Although reports are there for individual application of anti-browning agent and edible coatings for maintaining quality of fresh-cut produce, combination of edible coatings and/or anti-browning dip may prove useful in further extending the shelf life of fresh-cut produce. Earlier, Guerreiro et al. (2017), Saba and Sogvar (2016), Liu et al. (2016) and Qi et al. (2011) have reported the synergistic effect of edible coatings and anti-browning agents to effectively prolong the shelf-life of fresh-cut apples. Since, India is a growing market for fresh-cut and minimally processed product, this study is important for the retention of quality characteristics of fresh-cut apple wedges cv. Royal Delicious, an important commercial cultivar.
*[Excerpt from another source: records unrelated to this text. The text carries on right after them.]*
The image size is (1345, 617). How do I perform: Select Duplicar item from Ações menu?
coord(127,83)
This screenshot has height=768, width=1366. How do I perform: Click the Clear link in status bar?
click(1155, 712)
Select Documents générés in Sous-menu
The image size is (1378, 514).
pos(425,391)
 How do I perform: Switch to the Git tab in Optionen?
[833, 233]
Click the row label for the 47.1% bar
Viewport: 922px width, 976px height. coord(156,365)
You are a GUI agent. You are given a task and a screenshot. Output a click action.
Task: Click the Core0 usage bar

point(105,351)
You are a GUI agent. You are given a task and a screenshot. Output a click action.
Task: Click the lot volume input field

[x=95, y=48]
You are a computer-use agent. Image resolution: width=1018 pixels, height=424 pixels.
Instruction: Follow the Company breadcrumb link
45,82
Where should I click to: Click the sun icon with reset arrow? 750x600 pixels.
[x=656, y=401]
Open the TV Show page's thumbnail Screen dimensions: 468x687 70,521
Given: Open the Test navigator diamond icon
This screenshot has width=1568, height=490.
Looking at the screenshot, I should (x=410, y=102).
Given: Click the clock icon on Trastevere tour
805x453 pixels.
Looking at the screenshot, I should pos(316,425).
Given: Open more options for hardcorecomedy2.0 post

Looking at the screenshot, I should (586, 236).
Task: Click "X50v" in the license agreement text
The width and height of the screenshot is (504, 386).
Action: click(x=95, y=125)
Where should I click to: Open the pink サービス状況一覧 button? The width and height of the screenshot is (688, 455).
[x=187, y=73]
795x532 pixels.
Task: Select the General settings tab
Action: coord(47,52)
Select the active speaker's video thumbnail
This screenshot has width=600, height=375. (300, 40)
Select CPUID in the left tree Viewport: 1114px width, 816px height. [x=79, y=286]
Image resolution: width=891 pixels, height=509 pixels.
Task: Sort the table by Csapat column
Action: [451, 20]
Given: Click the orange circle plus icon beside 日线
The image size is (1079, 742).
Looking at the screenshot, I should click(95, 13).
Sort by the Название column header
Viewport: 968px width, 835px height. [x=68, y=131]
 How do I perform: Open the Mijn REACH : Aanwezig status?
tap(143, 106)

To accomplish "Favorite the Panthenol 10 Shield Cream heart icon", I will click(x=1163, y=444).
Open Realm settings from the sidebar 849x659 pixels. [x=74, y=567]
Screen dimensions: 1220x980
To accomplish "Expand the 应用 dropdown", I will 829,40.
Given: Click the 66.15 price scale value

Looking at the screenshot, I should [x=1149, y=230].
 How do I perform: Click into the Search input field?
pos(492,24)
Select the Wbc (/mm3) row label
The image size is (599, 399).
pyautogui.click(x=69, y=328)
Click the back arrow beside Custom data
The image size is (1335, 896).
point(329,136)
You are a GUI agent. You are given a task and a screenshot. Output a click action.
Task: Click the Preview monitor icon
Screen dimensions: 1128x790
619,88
Therefore, the objective of this study was to evaluate the effect of different anti-browning agents and edible coatings on the nutritional quality attributes on ‘Royal Delicious’ fresh-cut apple through shelf-life.

Materials and methods

Plant material and sample preparation

The fruits of apple cultivar ‘Royal Delicious’, were procured from Seobagh, Kullu, Himachal Pradesh, India. After harvesting and sorting, the fruits were packed in cartons, transported to New Delhi within 24 h, and stored at 2 °C and 80–90% relative humidity at the Division of Food Science and Postharvest Technology, ICAR-Indian Agricultural Research Institute, New Delhi till further study. Fresh-cut apple wedges were obtained by coring and slicing the whole apple using a hand-operated apple slicer followed by treatment with anti-browning agents and edible coatings alone as well as in combination. Chemicals used for the study were procured from Sigma, Merck and SRL Technologies, India.

Formulation of the edible coatings

Preparation of aloe vera gel (AVG) edible coating

Aloe vera leaves (Aloe barbadensis Miller) were procured from a nursery near the campus. The AVG coating was prepared according to the method of Supapvanich et al. (2016). After washing with tap water, the leaf peel was removed. The inner transparent tissues was blended and then filtered through a muslin cloth. The pure aloe vera homogenates were diluted with distilled water to get the desired concentration of 15% (v/v). Based on preliminary sensory acceptability studies, the threshold for sensory acceptance was established at 15% due to a bitter taste perceived at higher concentrations.

Preparation of carboxy methylcellulose (CMC) coating

CMC coating was prepared by solubilizing CMC powder (1 g per 100 ml) in distilled water at 75 °C under magnetic stirring for 30 min (Maftoonazad and Ramaswamy 2005). A preliminary experiment was conducted to determine which concentration of CMC (0.25, 0.5, 0.75, 1.0, 1.5, 2.0%) would be most effective in extending the quality of apple wedges. Based on adherence of the edible coating and overall visual quality, it was found that 1% formulation of CMC was the most effective among the formulations tested.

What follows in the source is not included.